News anchor Connie Chung, martial arts legend Bruce Lee, Olympic gold medalist Kristi Yamaguchi and General Antonio Taguba received the honor from the Robert Chinn Foundation before a crowd of several hundred.
“I’ve always considered myself Chinese - not Chinese American, as I’m not a hyphenated person,” said Chung during her induction speech.
“In 1969, there were so few women in journalism, the biggest barrier was being a woman and secondary was being Chinese. It was a male dominated profession. I would think and conduct myself as a White male. Today I stand before you no longer thinking I’m a White male. I stand before you thrilled and honored to be just a Chinese girl,” she declared.
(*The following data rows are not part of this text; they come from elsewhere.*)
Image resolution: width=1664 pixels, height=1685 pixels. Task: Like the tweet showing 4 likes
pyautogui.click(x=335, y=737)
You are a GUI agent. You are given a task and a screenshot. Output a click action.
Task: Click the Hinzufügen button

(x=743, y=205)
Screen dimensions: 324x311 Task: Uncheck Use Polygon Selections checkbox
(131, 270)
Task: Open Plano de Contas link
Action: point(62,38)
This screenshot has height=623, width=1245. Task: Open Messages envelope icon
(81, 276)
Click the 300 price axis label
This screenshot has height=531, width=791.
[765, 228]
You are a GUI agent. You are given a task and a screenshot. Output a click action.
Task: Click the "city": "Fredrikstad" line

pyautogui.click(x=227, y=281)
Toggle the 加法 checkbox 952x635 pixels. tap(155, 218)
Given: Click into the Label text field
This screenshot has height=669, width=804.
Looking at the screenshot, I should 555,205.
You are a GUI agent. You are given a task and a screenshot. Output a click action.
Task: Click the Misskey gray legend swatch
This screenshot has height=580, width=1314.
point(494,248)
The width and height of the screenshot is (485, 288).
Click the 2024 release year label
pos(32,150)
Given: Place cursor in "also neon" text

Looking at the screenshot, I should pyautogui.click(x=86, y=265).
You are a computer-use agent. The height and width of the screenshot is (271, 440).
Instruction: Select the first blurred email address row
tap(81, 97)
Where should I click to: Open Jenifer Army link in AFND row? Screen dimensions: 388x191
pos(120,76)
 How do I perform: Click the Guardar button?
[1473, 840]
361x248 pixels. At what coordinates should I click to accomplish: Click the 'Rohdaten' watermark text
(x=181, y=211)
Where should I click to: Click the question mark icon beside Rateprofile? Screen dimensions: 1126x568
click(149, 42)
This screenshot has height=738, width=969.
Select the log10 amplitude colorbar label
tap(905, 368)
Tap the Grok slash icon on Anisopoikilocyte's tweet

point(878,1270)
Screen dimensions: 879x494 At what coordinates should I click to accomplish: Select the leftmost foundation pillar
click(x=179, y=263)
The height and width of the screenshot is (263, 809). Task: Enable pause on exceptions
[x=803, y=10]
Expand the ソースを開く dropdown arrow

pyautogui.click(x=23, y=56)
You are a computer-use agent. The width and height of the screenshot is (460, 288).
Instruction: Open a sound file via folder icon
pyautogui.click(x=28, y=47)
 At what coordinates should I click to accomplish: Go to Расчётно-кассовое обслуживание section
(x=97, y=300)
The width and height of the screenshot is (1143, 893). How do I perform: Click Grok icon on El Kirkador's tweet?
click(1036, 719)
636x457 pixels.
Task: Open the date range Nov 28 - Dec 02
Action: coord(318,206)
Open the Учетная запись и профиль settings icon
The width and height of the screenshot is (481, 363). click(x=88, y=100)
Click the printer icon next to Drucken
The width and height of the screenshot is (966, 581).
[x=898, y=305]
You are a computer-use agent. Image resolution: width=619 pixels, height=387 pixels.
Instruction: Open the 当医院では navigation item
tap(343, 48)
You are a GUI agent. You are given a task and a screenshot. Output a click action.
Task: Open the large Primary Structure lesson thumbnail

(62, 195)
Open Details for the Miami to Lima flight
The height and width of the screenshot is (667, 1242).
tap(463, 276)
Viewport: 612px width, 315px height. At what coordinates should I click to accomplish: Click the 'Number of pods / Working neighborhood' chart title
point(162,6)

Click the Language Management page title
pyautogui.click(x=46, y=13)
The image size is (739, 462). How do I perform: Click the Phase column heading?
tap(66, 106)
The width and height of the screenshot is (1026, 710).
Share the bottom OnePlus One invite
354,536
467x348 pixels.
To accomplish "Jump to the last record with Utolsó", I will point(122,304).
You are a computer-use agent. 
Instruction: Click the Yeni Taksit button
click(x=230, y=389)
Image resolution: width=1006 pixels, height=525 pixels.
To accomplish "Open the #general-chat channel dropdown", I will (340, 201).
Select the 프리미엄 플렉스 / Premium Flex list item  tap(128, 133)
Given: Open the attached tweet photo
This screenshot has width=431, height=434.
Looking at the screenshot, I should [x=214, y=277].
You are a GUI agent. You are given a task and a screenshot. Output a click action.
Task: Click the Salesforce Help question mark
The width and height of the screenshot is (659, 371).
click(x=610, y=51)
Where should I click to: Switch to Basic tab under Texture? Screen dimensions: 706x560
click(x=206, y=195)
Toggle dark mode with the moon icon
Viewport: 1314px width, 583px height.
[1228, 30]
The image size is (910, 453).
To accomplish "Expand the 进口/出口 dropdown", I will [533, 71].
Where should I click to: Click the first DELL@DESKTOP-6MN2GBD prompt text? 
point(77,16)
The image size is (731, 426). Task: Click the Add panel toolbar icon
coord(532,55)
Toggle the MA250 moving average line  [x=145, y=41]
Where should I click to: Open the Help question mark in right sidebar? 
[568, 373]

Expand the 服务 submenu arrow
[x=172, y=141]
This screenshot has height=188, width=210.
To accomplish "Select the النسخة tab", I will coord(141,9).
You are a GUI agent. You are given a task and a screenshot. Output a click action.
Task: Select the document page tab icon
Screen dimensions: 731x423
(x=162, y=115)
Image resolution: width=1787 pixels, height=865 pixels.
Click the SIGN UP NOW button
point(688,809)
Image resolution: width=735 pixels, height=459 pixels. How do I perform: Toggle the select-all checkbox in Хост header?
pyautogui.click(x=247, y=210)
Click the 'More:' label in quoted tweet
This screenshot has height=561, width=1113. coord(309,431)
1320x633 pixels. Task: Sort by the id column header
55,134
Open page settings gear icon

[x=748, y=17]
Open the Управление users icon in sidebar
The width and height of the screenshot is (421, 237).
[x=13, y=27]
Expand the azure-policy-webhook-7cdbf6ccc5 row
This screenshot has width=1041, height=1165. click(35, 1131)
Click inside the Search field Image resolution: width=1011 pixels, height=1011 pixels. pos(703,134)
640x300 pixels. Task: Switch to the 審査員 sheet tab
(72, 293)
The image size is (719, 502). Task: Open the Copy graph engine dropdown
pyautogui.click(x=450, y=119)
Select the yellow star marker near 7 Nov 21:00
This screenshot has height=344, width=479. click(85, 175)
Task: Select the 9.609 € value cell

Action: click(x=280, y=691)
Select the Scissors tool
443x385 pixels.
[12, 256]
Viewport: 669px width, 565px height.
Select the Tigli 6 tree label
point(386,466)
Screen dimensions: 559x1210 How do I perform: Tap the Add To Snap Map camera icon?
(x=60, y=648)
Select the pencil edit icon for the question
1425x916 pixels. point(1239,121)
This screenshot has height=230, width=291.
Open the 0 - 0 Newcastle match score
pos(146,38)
Perhaps no one is responsible for popularizing martial arts in the United States more than Bruce Lee. He not only taught Jeet Kune Do, a form of martial arts in the United States, he wowed the world with his martial artistry in five feature length films. His most famous was Enter the Dragon from Warner Brothers which was released six days after his death in 1973. His wife Linda Caldwell accepted the award on behalf of her husband.
Kristi Yamaguchi won the Olympic Gold Medal for the United States in figure skating in 1992 in Albertville, France. She is also a children’s author, philanthropist and producer of her own fashion line, Tsu Ya.
“I am Asian American at my core,” said Yamaguchi. Sometimes I don’t feel Asian enough. Sometimes I didn’t feel Caucasian enough. The Asian work ethic is a connecting link between Asian groups. We are taught by parents and grandparents who enabled us to succeed. They ingrained in us not to complain, to respect mentors.”
Retired General Antonio Taguba is only the second U.S. Army General from the Philippines. He served in the military for 35 years beginning in 1972. He authored the report on abuse of prisoners in the Abu Ghraib Prison in 2004 and later in 2008 accused the Bush administration of committing war crimes.
|Gen. Antonio Taguba|
“Being truly successful means doing good for the community and settling a standard of community giving, said Taguba who has been an advocate for the AARP and a big proponent of mentoring young leaders. “As a Pacific Isander, I felt on top of the world for being honored. Maybe my story may have possibly had an impact on young or old. I felt honored and respected to share our story to raise future leaders.”
The induction of Chung, Yamaguchi, Lee and Taguba brings to 22 the number of people inducted into the hall since 2004.